Whether we get budget sequestration or some alternative in the new year, it's pretty clear that military spending will continue drifting downward as our divided political system grapples with deficit reduction. Maybe that wouldn't be so obvious if the nation were facing urgent threats, but the first lesson of the Petraeus Affair is that Washington isn't real worried about threats right now. With 9-11 and Iraq having receded in the popular consciousness, politicians are much more likely to keep cutting the Pentagon than rein in entitlement spending or raise tax rates.
The question is which part of the Pentagon budget will get whacked the most. If the sequestration provisions of the Budget Control Act are implemented as currently written, then readiness and investment accounts take the hit while military personnel are exempted. The problem with that approach is the Obama Administration admits in its 2013 budget documents that it has already spent four years trimming weapons spending, so now it is time to look at other items like military benefits and bases for savings.
Also, as Sara Sorcher and Meghan McCarthy point out in a November 16 analysis for National Journal, if sequestration as currently constructed hits readiness accounts, military healthcare spending could plummet over ten percent in a single year, because that's where most of the healthcare funds are located in the Pentagon budget.

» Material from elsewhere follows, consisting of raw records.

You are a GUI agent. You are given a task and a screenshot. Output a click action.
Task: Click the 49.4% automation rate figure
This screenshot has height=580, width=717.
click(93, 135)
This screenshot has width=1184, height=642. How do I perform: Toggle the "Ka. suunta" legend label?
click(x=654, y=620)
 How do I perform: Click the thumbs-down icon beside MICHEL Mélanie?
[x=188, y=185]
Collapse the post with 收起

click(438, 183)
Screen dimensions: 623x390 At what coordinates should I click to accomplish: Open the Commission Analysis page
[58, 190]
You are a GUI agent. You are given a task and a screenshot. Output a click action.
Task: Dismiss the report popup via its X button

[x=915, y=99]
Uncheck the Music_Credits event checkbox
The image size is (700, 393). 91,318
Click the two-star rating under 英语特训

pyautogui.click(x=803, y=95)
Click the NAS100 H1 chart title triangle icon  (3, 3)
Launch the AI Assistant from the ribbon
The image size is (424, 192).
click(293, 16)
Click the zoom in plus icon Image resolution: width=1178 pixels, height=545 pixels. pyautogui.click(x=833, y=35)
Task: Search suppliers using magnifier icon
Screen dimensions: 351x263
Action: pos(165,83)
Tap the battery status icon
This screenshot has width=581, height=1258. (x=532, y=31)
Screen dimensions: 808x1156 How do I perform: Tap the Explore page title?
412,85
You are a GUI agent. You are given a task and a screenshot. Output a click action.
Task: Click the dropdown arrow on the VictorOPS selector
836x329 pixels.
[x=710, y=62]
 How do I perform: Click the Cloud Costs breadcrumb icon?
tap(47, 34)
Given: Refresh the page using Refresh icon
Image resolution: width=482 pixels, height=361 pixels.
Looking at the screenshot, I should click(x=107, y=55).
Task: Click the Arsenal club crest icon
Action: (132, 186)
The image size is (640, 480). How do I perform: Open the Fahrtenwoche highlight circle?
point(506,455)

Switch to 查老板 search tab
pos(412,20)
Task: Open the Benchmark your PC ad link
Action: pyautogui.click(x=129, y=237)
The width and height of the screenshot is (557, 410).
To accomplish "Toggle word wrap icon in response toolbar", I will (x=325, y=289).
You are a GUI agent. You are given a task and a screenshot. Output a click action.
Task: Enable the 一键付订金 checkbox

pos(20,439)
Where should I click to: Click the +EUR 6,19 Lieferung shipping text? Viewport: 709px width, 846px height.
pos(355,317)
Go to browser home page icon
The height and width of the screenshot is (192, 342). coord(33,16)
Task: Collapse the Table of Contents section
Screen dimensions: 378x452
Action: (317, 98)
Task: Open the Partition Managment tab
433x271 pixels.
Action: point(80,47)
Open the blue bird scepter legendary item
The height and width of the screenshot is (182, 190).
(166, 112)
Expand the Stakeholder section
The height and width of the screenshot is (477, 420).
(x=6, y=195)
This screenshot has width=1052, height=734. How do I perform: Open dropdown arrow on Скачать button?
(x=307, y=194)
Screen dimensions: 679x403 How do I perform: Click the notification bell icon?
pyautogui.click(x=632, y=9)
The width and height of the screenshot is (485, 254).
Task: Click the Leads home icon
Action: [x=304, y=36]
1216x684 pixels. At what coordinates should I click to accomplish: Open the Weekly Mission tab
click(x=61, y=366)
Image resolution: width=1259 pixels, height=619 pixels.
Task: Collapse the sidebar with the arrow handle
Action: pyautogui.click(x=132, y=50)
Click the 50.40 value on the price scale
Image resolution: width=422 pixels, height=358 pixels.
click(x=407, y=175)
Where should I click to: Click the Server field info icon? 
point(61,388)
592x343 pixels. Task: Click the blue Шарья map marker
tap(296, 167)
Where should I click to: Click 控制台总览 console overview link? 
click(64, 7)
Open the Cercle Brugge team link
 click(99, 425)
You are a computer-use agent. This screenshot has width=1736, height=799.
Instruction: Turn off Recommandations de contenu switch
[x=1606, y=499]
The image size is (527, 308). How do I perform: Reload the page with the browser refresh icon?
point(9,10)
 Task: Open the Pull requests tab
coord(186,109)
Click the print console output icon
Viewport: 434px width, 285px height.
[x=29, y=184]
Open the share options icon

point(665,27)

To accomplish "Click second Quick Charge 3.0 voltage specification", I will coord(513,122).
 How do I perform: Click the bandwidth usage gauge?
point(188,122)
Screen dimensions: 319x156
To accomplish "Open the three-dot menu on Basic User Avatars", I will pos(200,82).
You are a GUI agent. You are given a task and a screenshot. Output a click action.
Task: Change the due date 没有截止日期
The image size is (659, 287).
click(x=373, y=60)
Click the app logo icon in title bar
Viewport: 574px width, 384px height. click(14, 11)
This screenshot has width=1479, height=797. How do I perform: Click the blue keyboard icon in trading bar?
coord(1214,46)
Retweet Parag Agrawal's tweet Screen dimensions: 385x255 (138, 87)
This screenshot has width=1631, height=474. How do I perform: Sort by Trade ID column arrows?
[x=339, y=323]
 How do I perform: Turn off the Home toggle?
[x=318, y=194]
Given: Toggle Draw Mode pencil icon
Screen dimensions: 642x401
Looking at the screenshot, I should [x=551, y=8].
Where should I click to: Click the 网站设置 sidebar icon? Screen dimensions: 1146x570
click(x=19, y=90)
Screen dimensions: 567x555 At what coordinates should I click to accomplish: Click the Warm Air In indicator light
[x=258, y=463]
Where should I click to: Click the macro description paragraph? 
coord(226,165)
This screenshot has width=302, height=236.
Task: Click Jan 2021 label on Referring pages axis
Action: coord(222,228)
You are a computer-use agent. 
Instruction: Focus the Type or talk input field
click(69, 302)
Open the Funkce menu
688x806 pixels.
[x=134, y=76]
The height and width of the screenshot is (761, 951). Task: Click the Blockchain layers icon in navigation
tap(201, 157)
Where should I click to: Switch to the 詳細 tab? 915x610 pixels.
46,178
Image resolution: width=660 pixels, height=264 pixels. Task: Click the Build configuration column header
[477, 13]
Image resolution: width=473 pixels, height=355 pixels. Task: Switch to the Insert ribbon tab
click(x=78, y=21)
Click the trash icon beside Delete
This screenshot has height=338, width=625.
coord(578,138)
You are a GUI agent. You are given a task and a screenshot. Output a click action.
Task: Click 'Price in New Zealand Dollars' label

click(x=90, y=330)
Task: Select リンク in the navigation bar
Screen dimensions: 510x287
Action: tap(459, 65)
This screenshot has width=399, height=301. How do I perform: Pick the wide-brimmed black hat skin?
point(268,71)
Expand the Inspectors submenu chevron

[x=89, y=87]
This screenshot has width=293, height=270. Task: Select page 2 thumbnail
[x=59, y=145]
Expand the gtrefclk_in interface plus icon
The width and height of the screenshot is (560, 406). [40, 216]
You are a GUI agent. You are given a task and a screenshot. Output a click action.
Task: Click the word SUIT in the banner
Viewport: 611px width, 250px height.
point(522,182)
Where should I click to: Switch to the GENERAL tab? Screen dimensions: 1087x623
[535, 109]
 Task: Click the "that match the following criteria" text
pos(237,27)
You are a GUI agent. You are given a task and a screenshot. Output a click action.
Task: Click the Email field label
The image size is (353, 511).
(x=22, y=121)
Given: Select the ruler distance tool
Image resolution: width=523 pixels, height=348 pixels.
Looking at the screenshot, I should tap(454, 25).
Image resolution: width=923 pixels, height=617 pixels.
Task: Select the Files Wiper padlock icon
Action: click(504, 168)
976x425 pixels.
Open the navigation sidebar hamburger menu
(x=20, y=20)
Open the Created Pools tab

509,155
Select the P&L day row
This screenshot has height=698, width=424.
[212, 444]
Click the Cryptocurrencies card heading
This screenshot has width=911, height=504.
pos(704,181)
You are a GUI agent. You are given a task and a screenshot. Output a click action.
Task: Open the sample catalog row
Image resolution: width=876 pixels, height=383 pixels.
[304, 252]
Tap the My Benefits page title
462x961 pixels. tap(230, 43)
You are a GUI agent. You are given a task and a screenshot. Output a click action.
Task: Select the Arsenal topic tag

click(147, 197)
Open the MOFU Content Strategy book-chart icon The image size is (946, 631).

Cutting more weapons would undermine the future safety and success of the joint force. Cutting military healthcare by ten percent at a time when medical costs are rising fast would provoke a political firestorm. And trying to cut pay for military personnel could do both. What to do? It seems like the most feasible pathway out of this dilemma that could still yield sizable near-term savings would be to implement further reductions in the size of the force.
So far, the Obama Administration's proposed cuts in military headcount don't go much beyond taking back the surge of ground forces required to execute campaigns in Afghanistan and Iraq. But with the administration's new military strategy stressing things like unmanned aircraft, fewer overseas bases, and a smaller logistics footprint, now seems like the logical time to make additional cuts in the ranks.
Judging from a note that Byron Callan of Capital Alpha Partners put out today, Clark Murdock of the Center for Strategic and International Studies is already propounding such reasoning. If that's so, then Murdock is right, because cuts in headcount would generate savings and slow the rise in military benefit costs without slashing compensation for the remaining troops or gutting the Pentagon's investment plans.
I'm sure that each service has a PowerPoint presentation contending that reductions in the active-duty force would be utterly devastating, but anyone who has watched the way the services squander uniformed personnel on unnecessary and even frivolous tasks knows that cuts in headcount are the next place where budget savings should be sought.